CILEGON | FAKTAMERAH.COM – Dugaan peredaran obat keras jenis Tramadol yang tergolong dalam obat Golongan G kembali ditemukan di wilayah hukum Polres Cilegon. Aktivitas tersebut diduga dilakukan tanpa izin resmi dan tanpa resep dokter, dengan sistem transaksi Cash On Delivery (COD).
Berdasarkan hasil penelusuran awak media, praktik penjualan obat keras tersebut diduga berlangsung di sekitar Jalan Raya Ir. Sutami, Desa Kebonsari, Kecamatan Citangkil, Kota Cilegon, dan dilakukan secara terbuka kepada masyarakat. Aktivitas penjualan disebut berlangsung sejak siang hingga malam hari.
Seorang terduga penjual berinisial GT, saat ditemui di lokasi, mengaku baru menjalankan aktivitas tersebut selama sekitar dua hari. Ia menyampaikan bahwa dirinya berkoordinasi dengan pihak lain yang disebut sebagai pengurus. Dalam komunikasi terpisah melalui sambungan telepon, seseorang yang mengaku berinisial UD membenarkan adanya kegiatan tersebut dan menyatakan bahwa aktivitas penjualan masih tergolong baru.
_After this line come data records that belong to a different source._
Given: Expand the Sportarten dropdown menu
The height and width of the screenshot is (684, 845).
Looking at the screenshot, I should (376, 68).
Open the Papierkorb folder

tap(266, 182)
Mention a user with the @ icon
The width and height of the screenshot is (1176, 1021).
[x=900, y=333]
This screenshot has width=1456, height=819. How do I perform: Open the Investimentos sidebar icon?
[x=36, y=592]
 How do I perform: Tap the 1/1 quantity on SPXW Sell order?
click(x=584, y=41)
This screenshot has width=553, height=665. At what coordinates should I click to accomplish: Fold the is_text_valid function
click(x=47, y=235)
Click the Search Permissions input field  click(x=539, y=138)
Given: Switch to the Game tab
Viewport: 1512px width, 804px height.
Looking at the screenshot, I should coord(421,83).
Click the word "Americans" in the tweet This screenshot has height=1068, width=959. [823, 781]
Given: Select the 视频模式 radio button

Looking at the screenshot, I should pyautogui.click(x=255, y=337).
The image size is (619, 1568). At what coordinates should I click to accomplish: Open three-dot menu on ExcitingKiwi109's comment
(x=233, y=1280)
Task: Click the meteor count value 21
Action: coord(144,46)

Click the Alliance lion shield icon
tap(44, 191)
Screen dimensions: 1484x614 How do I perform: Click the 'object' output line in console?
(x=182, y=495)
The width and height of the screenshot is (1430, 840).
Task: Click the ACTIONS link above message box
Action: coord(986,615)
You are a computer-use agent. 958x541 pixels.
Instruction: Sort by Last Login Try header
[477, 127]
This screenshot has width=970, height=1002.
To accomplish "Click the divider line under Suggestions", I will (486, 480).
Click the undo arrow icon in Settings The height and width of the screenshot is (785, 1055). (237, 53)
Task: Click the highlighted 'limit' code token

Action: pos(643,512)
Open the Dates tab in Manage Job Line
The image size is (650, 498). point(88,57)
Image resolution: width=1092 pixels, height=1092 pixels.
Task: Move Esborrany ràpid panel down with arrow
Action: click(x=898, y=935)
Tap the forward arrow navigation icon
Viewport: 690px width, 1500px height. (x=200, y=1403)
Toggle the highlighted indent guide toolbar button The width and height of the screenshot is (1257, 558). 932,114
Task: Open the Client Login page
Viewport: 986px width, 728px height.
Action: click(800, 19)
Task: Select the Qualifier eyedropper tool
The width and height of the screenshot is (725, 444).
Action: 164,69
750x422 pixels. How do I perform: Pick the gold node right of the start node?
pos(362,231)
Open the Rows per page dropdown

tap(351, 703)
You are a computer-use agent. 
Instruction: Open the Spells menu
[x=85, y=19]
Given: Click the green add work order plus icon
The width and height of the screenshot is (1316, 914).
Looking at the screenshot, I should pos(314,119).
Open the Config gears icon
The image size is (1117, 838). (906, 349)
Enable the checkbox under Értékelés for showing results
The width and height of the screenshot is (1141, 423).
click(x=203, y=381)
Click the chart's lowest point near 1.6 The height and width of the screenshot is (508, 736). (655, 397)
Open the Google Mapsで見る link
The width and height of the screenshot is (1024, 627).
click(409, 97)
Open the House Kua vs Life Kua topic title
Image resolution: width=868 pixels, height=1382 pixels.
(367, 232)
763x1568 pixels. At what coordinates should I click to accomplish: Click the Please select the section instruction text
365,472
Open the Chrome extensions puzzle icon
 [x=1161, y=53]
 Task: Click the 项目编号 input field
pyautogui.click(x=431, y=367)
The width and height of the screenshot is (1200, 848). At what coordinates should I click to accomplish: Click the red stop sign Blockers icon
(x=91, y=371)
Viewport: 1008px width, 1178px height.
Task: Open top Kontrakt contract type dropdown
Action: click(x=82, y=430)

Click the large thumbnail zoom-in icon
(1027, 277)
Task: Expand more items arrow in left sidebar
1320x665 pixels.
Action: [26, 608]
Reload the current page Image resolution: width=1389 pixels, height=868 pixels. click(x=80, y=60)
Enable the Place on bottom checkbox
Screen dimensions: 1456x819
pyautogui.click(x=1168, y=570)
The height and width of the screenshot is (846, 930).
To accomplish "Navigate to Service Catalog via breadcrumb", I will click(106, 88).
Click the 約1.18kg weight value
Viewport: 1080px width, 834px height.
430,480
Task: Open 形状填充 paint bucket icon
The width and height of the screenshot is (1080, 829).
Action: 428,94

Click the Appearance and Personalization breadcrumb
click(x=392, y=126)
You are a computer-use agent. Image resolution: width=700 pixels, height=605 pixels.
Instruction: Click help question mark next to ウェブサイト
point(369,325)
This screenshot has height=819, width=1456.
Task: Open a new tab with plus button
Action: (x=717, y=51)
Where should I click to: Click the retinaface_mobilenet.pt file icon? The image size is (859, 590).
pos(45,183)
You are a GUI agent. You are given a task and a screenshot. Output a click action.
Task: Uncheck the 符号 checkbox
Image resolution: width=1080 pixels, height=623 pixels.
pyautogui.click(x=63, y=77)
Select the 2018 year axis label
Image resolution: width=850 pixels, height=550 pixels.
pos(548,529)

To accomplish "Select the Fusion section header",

Menindaklanjuti temuan tersebut, awak media telah melakukan upaya konfirmasi kepada pihak kepolisian. Saat dihubungi, Panit Reskrim Polsek Ciwandan mengarahkan agar koordinasi dilakukan dengan unit lain, termasuk Satuan Reserse Narkoba (Satresnarkoba) Polres Cilegon. Selain itu, laporan juga disampaikan melalui layanan darurat Call Center 110, yang menyatakan bahwa informasi tersebut akan diteruskan untuk ditindaklanjuti sesuai prosedur.
Hingga berita ini disusun, awak media belum melihat adanya tindakan penertiban di lokasi yang dimaksud. Padahal, jarak antara lokasi dugaan transaksi dengan Mapolsek Ciwandan diperkirakan hanya sekitar dua kilometer.
Sebagai informasi, peredaran obat keras tanpa izin edar dan tanpa resep dokter melanggar ketentuan Pasal 197 Undang-Undang Nomor 36 Tahun 2009 tentang Kesehatan, yang mengatur sanksi pidana bagi setiap orang yang dengan sengaja memproduksi atau mengedarkan sediaan farmasi tanpa izin. Selain itu, Permenkes RI Nomor 919/MENKES/PER/X/1993 serta Peraturan BPOM Nomor 7 Tahun 2023 menegaskan bahwa obat keras hanya boleh diedarkan melalui sarana resmi dan berdasarkan resep dokter.
Praktik penjualan obat keras secara bebas dinilai berpotensi menimbulkan dampak serius terhadap kesehatan dan ketertiban sosial apabila tidak diawasi secara ketat. Sejumlah pihak berharap adanya sinergi antara aparat penegak hukum dan instansi terkait untuk melakukan pengawasan serta penindakan sesuai ketentuan perundang-undangan yang berlaku.